9 of 383 comments (clear)

  1. Cheating on my first love - Firefox by MasterOfGoingFaster · · Score: 4, Informative

    I so loved Firefox and use to tell everyone to use it. I loved that it kicked IE's ass. Gotta love any open source project that goes up against Microsoft and wins.

    As much as I hate to admit it, I can no longer stand to use Firefox. Like a slut that wins you over with fantastic sex, Chrome got me where it matters most - raw speed.

    In fact, it seems way too fast. Is Google caching the web pages in a nearby Google server? Even sites that use little JavaScript seem to load really fast. Is something going on here?

    --
    Place nail here >+
    1. Re:Cheating on my first love - Firefox by Guspaz · · Score: 4, Informative

      The lack of extension support is a myth. As is the supposed lack of adblocking extensions.

      The chrome extension API specifically includes the exact functionality needed for ad blocking via the filter APIs... and yet here we have conspiracy theorists breaking out their tin foil hats and claiming that Chrome is Google's plot to get rid of ad blockers. *facepalm*

      The adblock extension I linked above isn't the only one, although it's the only one that I've tried. It's a bit buggy and the UI isn't all there yet, but it does subscribe to the real ABP's easylist, and it *does* block the ads in the list.

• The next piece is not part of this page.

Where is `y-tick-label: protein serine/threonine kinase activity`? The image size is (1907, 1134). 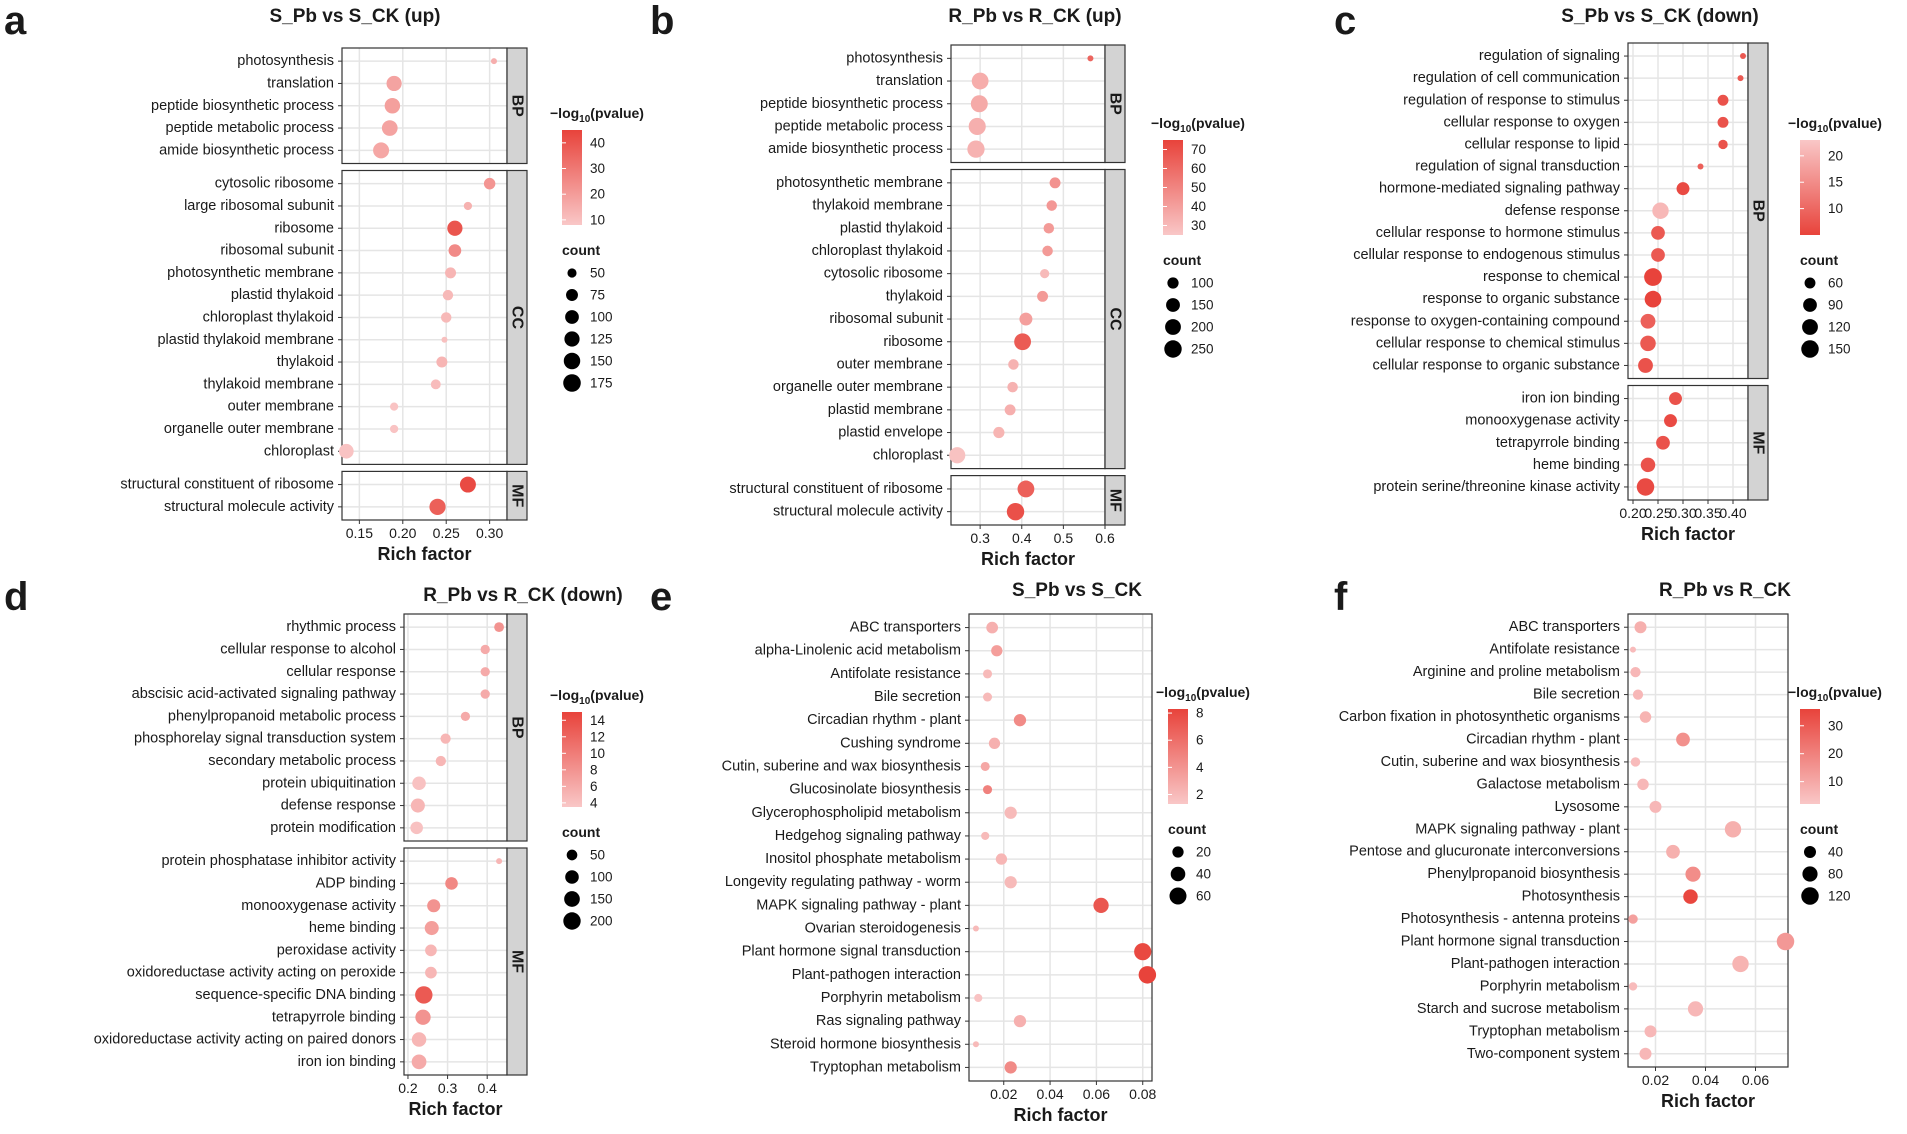 y-tick-label: protein serine/threonine kinase activity is located at coordinates (1496, 487).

    2. Re:Cheating on my first love - Firefox by SanityInAnarchy · · Score: 4, Informative

      I used to be like you. Still am, in a way.

      Here's the thing: Clicking something and having the action take place instantly makes that unnecessary for quite a lot of tasks. And that goes not just for links to new pages (though that is a factor), but for links that drive Javascript.

      I'll give you an example: I always hear people whining about the new Slashdot AJAX crap. I agree, it's bloated and completely unnecessary, and on Firefox and Konqueror, it's slow as hell. In Chrome, it's actually faster than the old system -- click reply, half a second later there's a reply box ready to type, and that's about the longest anything takes here. Clicking on a semi-hidden thread to expand it is even faster.

      Granted, that's not "instantly", the way so much of the Web has become for me. But the difference is pretty staggering, and pretty significant.

      I still use tabs almost the way you do, but that's when I have a slow connection, or a bunch of links that I can't easily visit in serial.

      --
      Don't thank God, thank a doctor!
  2. Re:Love to use it, but... by ltmon · · Score: 5, Informative

    FYI, nightly builds for all platforms (Mac, Win, Linux, Linux x64) available here: http://build.chromium.org/buildbot/snapshots/

    Should get official versions soon, I guess, but I find any given nightly build (on Linux) fast and reliable.

  3. Re:Love to use it, but... by BitZtream · · Score: 3, Informative

    http://build.chromium.org/buildbot/snapshots/

    Which can be found by visiting:

    http://www.google.com/search?q=chromium+mac+download

    Imagine that.

    I stopped bothering with Chromium, Safari isn't different enough to justify the instability of Chromium for me.

    --
    Persistent Volume manager for Kubernetes - https://github.com/dwimsey/openshift-pvmanager
  4. Re:Plugin support by 13bPower · · Score: 4, Informative
  5. Re:60% faster loss of privacy by Anonymous Coward · · Score: 3, Informative

    Try SRware Iron. It's just Chrome - tracking bits.
     
      Comparison of Chrome Vs Iron

  6. Re:JIT javascript by BZ · · Score: 4, Informative

    Spidermonkey (the ECMAScript implementation in Gecko, hence in Firefox) and Nitro (aka SFX Extreme, the ECMAScript implementation in Safari) both use JITs as well.

    > just like modern Java runtimes

    Not quite; the tradeoffs are somewhat different.

    > JavaScript is going to approach native code speed

    Somewhat. Depends on your jit, on your code, etc.

  7. Re:60% faster loss of privacy by Anonymous Coward · · Score: 4, Informative

    That is true for ALL browsers that have the visited link style and browsing history activated.